Students find community and collaboration in underground music scene

Photo courtesy of Maryse Bombito | Temple junior Jhefferson Blunt found support and community in the underground music scene at Baylor, a group he says challenges one another to improve their art.

Lindsey Reynolds | Reporter

He sat there bobbing his head up and down and strumming his fingers on the table next to a giant pad of paper. It was adorned with hieroglyphic-looking scribbles that, to an onlooker, seemed to have no order or purpose. However, far from meaningless, these scribbles were the highly poetic thoughts of an artist with a purpose.
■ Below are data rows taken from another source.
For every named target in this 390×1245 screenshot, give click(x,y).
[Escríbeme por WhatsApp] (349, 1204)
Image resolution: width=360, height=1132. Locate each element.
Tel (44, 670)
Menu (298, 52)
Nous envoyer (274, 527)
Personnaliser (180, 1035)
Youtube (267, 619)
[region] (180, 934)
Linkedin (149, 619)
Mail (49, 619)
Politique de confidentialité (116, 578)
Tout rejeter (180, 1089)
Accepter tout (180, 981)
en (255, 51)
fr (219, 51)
Temple junior Jhefferson Blunt, who’s stage name is “Judah,” is not only a corporate communications major on the pre-law track, but also an audio engineer and rapper in Baylor’s underground music scene—a community of artists that unite in efforts to support, improve and promote each other’s art.

“All of us, in one way or another, have stepped in foot in each other’s artistic lives,” said Blunt. “I feel like because of that, we are able to propel not only ourselves, but one another a little bit further.”
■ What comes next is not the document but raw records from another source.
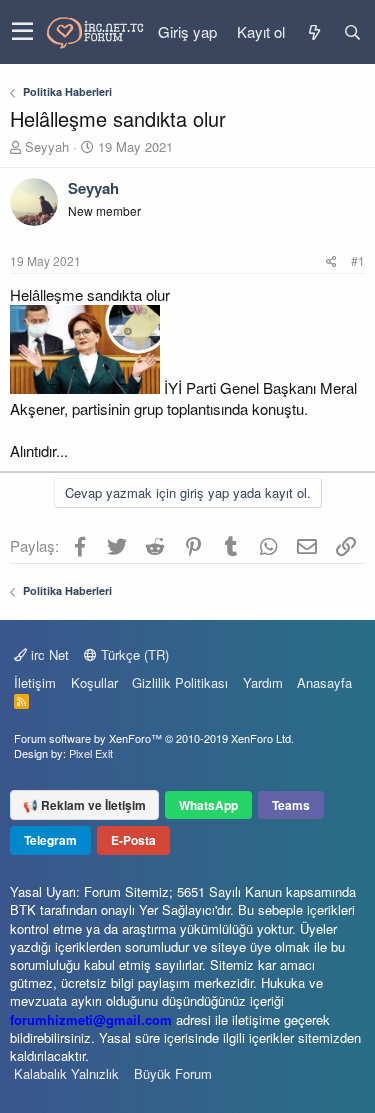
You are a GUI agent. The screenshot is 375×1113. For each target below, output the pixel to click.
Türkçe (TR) (133, 654)
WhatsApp (208, 805)
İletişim (35, 682)
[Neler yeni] (314, 32)
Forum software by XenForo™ (154, 738)
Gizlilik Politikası (180, 682)
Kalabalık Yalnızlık (66, 1073)
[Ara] (352, 32)
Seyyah (47, 146)
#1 (358, 260)
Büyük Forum (173, 1073)
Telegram (50, 840)
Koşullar (94, 682)
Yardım (263, 682)
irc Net (48, 654)
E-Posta (133, 840)
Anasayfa (324, 682)
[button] (22, 32)
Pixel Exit (91, 753)
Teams (291, 805)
This growing community of Baylor students represents a deepening network of musicians, writers, visual artists, poets, songwriters, rappers, singers, spoken-word poets, audio engineers, videographers, photographers and graphic designers. They are not an official Baylor organization. Rather, these students are united independently by one thing: self-expression.

Baylor alumnus Ejay Mallard, a 2018 graduate in computer science, is a singer and songwriter from California. He was one of the prominent advocates for the new recording studios on the garden level of Moody Library.

“Baylor has done some things to advocate for the underground music scene here,” Mallard said. “One of the main things was the recording studio in Moody. The recording studios have given many of Baylor’s underground artists the tools needed to create anywhere from a single song to a full album.”

The studio in Moody is also a place to network. Many times two artists will meet while they are in the studio area. One may be a part of the underground music community, while the other completely unaware, thus expanding the reach of this community.

“There’s definitely a huge underground music scene at Baylor,” said Mallard. “I think there’s a lot of talent here that goes unrecognized, and I’ve been very blessed to be surrounded with some dope people.”

Although not formally recognized by Baylor as an organization, these students impact the community around them. Many members are a part of other groups, such as Greek organizations, Baylor athletics, choirs, church worship teams and other student associations.

Both Blunt and Mallard said they have received invaluable feedback and advice from their fellow artists in the community. The advice is often times very specific, suggesting that the artist pitch up a drum or fix the cadence when he or she is off by a syllable. Because this community has cultivated a trust in each other’s creative discretion, it is a safe place for the artists to exchange ideas, gain support and refine their art through constructive criticism.

“I’m so thankful for the people I have met in this community,” Blunt said, “they validate this dream I have to pursue music as a career.”

You can find Mallard’s music on Spotify and SoundCloud at Ejay Mallard and Blunt’s music on SoundCloud at Judah.